How we're wired.
Following an affirmative vote in 1998 to establish a telecommunications utility, a wireless internet system was built with service offered to the residents of Traer and surrounding areas. When the system was initially set up a leased T8 telephone line connection was used to gain access to the outside world
or the World Wide Web. The server, bandwidth manager, routers, and other equipment that were used to move the local wireless traffic to and through the leased lines were located in a room above city hall.
In addition to this equipment, seven access points were constructed throughout the city. The function of the access points is to relay all of the customer traffic back to the equipment in city hall. The bandwidth available through these leased lines was a limiting factor in how many customers could be served. It also limited how fast each customer’s connection speed was, but at that time the majority of the customer usage was merely for email. The advent of on‐line news services and on‐line shopping resulted in an increased demand for faster connection speeds and higher reliability. These demands caused the leased line system to be strained to its limits. In order to access more bandwidth for our customers, we worked with FCTC of Dysart to build a wireless link between Traer and Dysart. Once this link was up and running we were able to double the amount of bandwidth available to our system. This generally provided acceptable service for our customers until digital media downloading and streaming services became prevalent. As these services continued to grow we found ourselves reaching the maximum capabilities of
the wireless link between Dysart and Traer.

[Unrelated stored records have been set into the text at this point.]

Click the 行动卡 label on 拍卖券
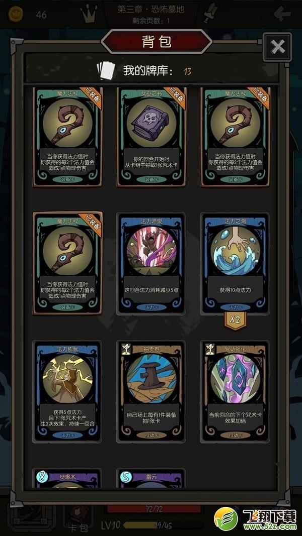 pos(151,435)
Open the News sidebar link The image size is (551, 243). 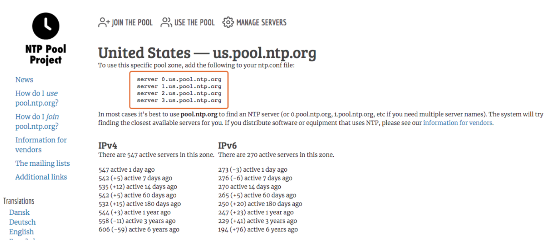coord(24,80)
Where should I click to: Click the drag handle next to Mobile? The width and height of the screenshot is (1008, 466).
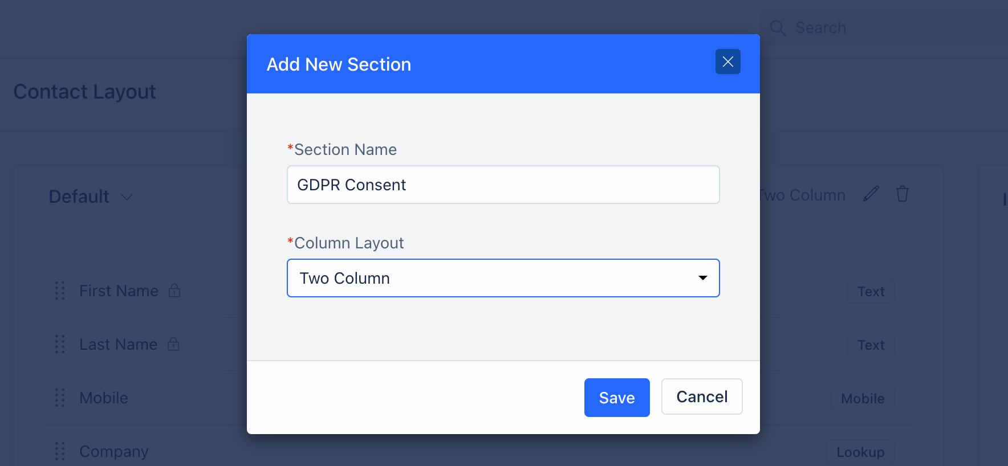click(x=60, y=398)
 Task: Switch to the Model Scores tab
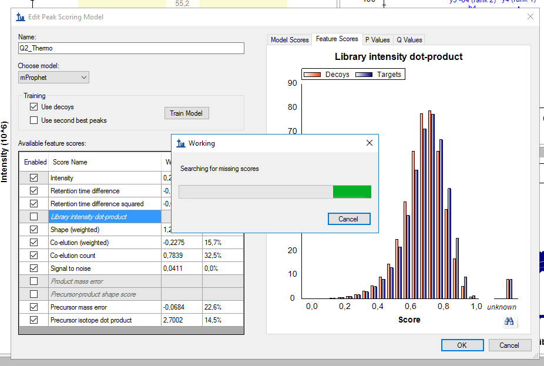pyautogui.click(x=289, y=40)
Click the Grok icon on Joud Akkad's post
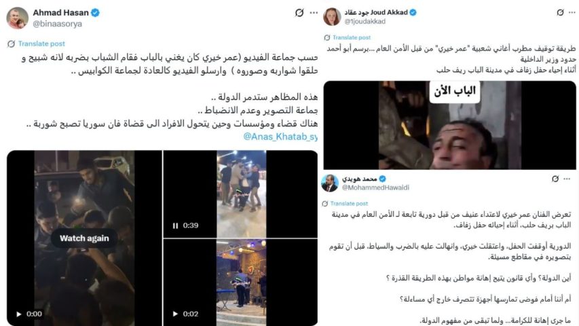The image size is (579, 326). 560,13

In 2014, Traer began to investigate a couple of options. One was to identify a means by which we could again increase the bandwidth of the system so that better and faster service could be offered to the customers. The other was to investigate how to provide bandwidth beyond the capabilities of wireless to the downtown business customers. Fiber optic cable proved to be the solution to both of these questions. By the end of 2015, there was a fiber optic link in place between Traer and Dysart to move the internet traffic generated by the TMU internet customers.

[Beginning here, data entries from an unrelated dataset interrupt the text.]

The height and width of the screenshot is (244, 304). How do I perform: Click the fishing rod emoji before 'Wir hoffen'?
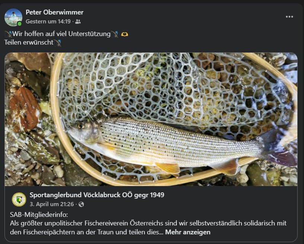(8, 34)
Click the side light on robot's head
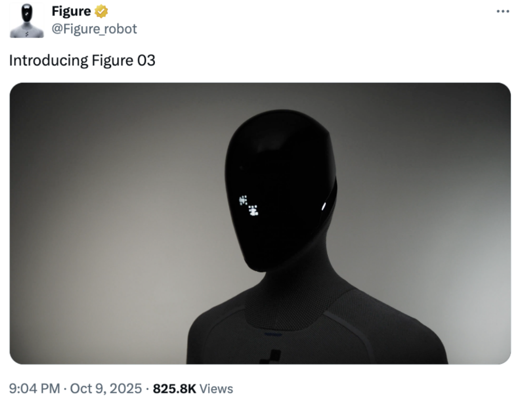 [x=324, y=206]
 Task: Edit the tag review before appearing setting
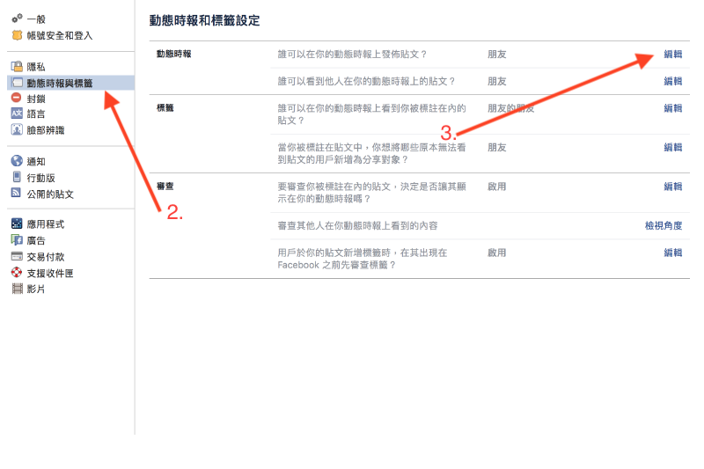(x=672, y=253)
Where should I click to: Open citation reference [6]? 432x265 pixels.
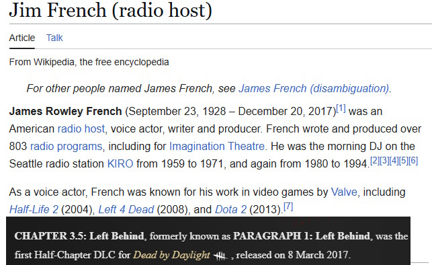413,161
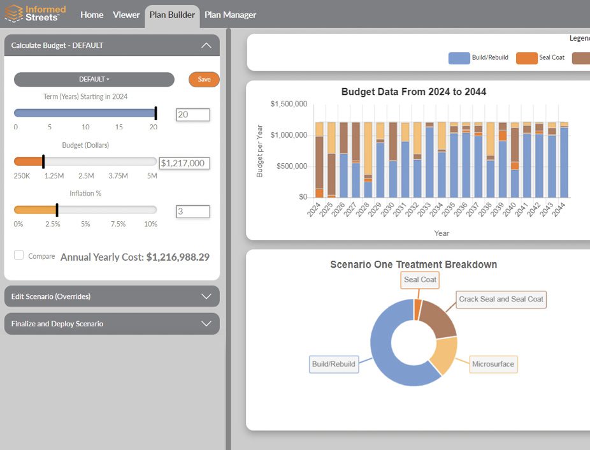The height and width of the screenshot is (450, 590).
Task: Switch to the Viewer tab
Action: [x=126, y=15]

TMU also completed the installation of a fiber-optic ring to serve the downtown area. As the fiber system was being installed provisions were made to allow us to move the wireless access point back‐feed traffic into the fiber system. Being able to move the traffic at these access points to the fiber increases the overall speed of the access points. Therefore, the customers using the access points have a faster, more stable service available.

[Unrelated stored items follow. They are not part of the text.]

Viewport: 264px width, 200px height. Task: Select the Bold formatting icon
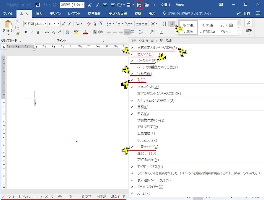26,32
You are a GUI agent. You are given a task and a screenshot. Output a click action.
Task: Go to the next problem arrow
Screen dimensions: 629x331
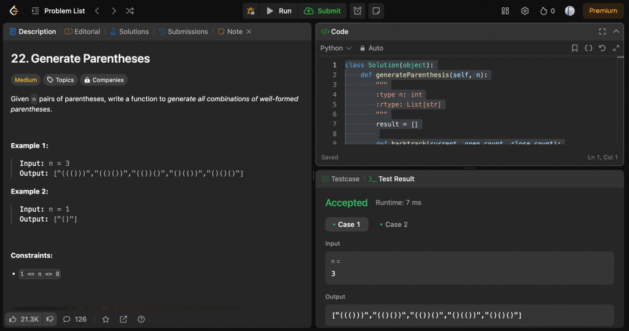click(x=114, y=11)
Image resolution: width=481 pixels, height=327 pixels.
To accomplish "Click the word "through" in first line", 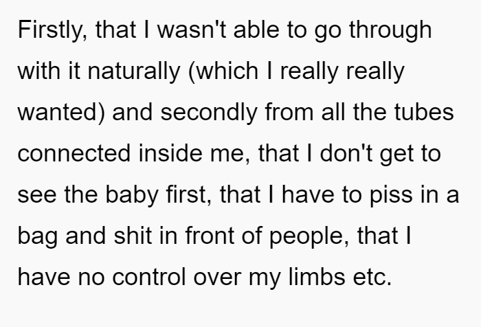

In 2017, fiber optic cable was extended from the downtown ring out to the last two access points located within the city limits. These access points will be connected to the fiber system by summer of 2018.
Today, we offer speeds on the wireless system to our customers ranging from 512 Kbps (kilobits per second) up to 6 Mbps (megabits per second). There are 216 customers in and around Traer using the wireless system. For the 14 business customers utilizing a direct connection to the fiber system, we can offer speeds as fast as 1 Gbps (Gigabits per second). The total annual revenue received by TMU for providing internet service to these customers in 2017 was $130,481.00.